08 September 2012

But what about the kids?


According to this article in the Saturday 8 September edition of The Age, the jailing of three members of Russian punk rock band Pussy Riot sparked a formal complaint from Australia over the "disproportionate" two-year sentence handed down to them.

The band members were jailed for "hooliganism" after a provocative performance in a Moscow cathedral in February when they sang lyrics critical of Russian President Vladimir Putin.

There is no doubt that the sentences were disproportionate, but it is hard to escape the feeling that this was rather a low cost demonstration of concern on the part of our Government about a human rights issue – making representations on behalf of three lively and attractive young middle class women who set out to push the boundaries of what the Russian Church and the Russian State are prepared to wear. That will play well in the suburbs, they are people we can relate to, they are our sort of people in a way, and their will be no domestic constituency to speak of that will come out in support of Putin.

And the formal representations on their behalf will have been a very civilised affair; no-one will have got hot under the collar about it. Someone from the Embassy will have gone in “on instruction” and gone through the motions of recording our Government’s deep concern, will have been told that our Government’s views have been noted, no doubt given a cup of tea, a bit of “how’s your father?” and that will be that, but our protest will be on the record.

I wonder how often we express deep concern about

Israel's practice of holding Palestinian children in solitary confinement and denying them legal representation, as well as its use of physical violence, shackles and coerced confessions in interrogations

as reported by Ruth Pollard in this article from the 27 August edition of The Age, relying on the detailed testimony of “veteran soldiers in detailed statements chronicling dozens of brutal incidents”. Other acts of violence reported by the veterans include forcing the children to act as human shields in military operations and “the wounding and killing of children in the occupied West Bank and Gaza by either targeted shooting or by failing to protect minors during military operations”.
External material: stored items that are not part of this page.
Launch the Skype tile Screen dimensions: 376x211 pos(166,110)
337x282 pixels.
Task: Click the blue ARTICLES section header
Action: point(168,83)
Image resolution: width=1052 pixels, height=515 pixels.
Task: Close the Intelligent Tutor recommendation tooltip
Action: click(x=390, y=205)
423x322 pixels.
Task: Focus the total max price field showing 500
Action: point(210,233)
From the quoted accounts by the Israeli veterans’ organisation Breaking the Silence, it is clear that the treatment of the Palestinian children is arbitrary and disproportionate.

So I wonder just how often we formally register our concern about this behaviour. That would require intestinal fortitude of an entirely different order on the part of our Governmentthe Israelis would come back hot and strong and domestic constituencies would react.
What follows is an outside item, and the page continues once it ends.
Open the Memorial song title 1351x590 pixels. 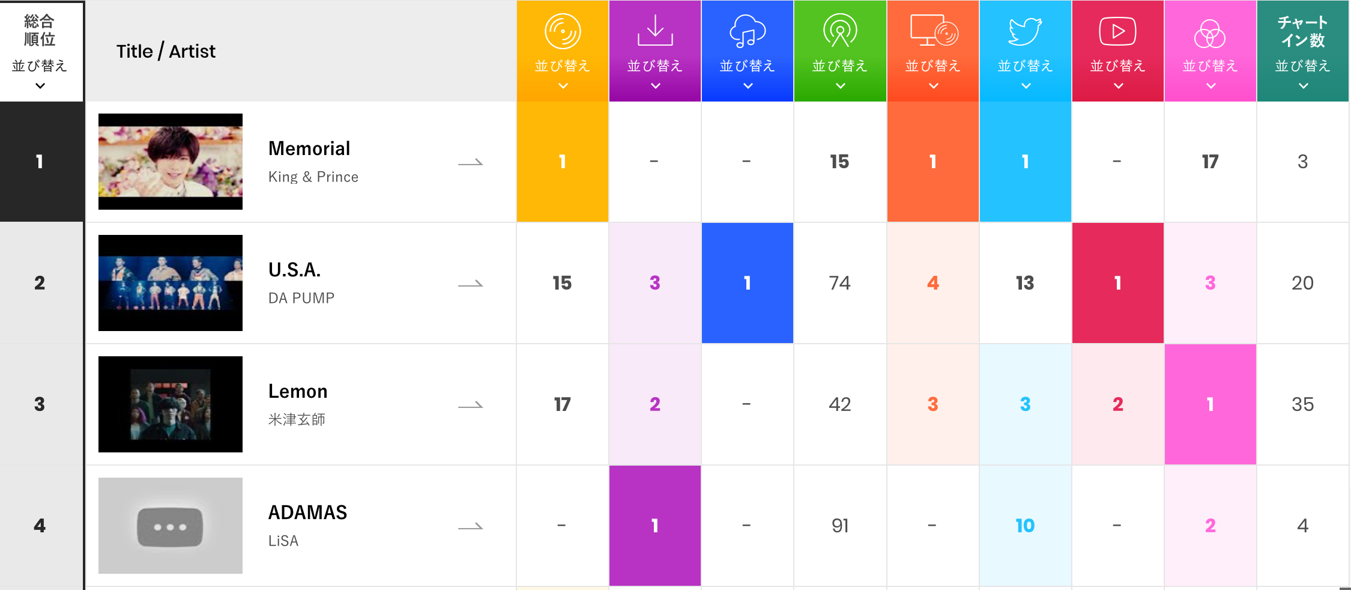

The matter gets worse when you consider a fundamental difference between the young women of Pussy Riot and the Palestinian children whose arrest may or may not be the result of their throwing stones or other forms of protest. 

The Pussy Riot members are Russian citizens who were arrested in their own country for actions they don’t deny taking, and tried in a Russian court. They had a choice; if they had not taken the actions the Russian State would presumably have left them alone.  This is not to defend what happened to them in any way – the treatment they received was unconscionably harsh - but they must have gone into this with their eyes open, they must have known this was going to get them into serious trouble.

The Palestinian children, on the other hand, have few if any choices. They are minors living under a brutal military occupation, and the treatment they receive is, by the testimony of the veterans’ organisation Breaking the Silence, not only harsh but deliberately arbitrary – to make sure that the people under occupation know no peace, to create “the feeling of being chased” by being subjected to military incursions into their homes at any hour of the day or night. Keeping your head down and causing no offence is no guarantee that you won’t be hauled off in the dead of night with your hands tied tightly behind your back and thrown into solitary confinement – that is the whole idea.

So I am afraid I cannot see the protests about the treatment of the Pussy Riot members as a particularly courageous act on the part of our Government, and I cannot see the violation of their human rights as the case most deserving of our official attention.